Records contained in a dataset:
:::
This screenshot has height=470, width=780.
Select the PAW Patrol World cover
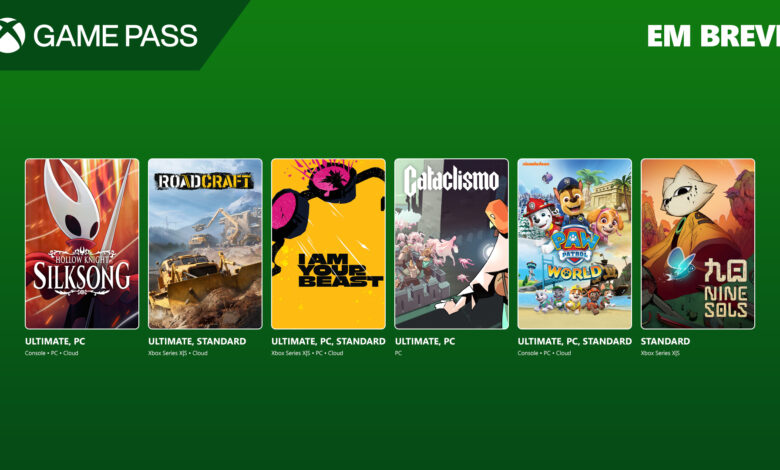[575, 244]
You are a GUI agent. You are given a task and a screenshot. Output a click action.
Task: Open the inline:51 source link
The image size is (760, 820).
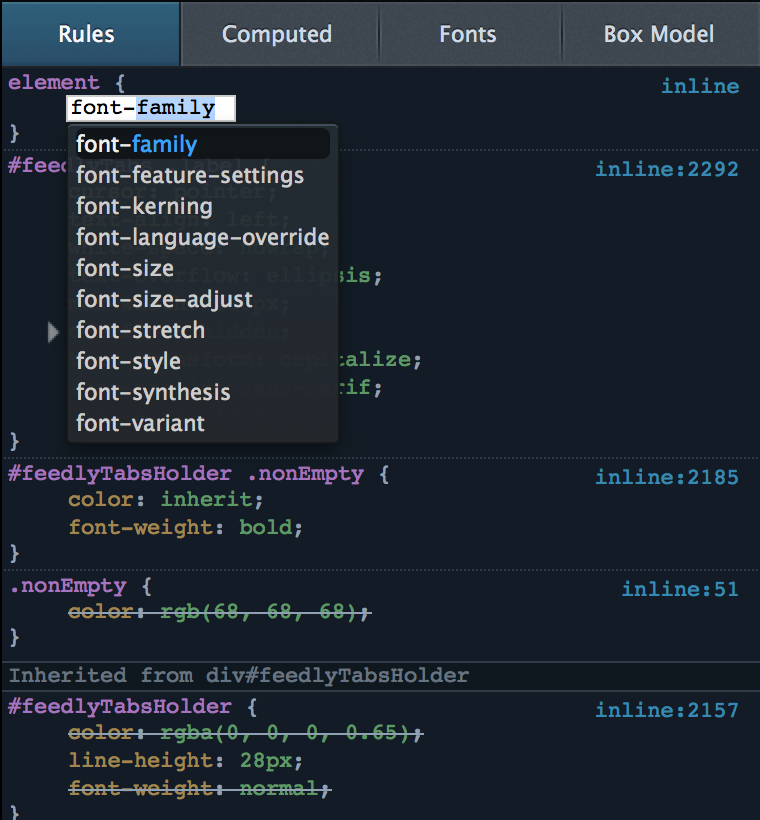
:::
What you will do:
Please write out the lines above exactly, from the one that contains "Task: Open the inline:51 source link" through the final line, and include none of the pictures.

Task result:
Task: Open the inline:51 source link
The image size is (760, 820).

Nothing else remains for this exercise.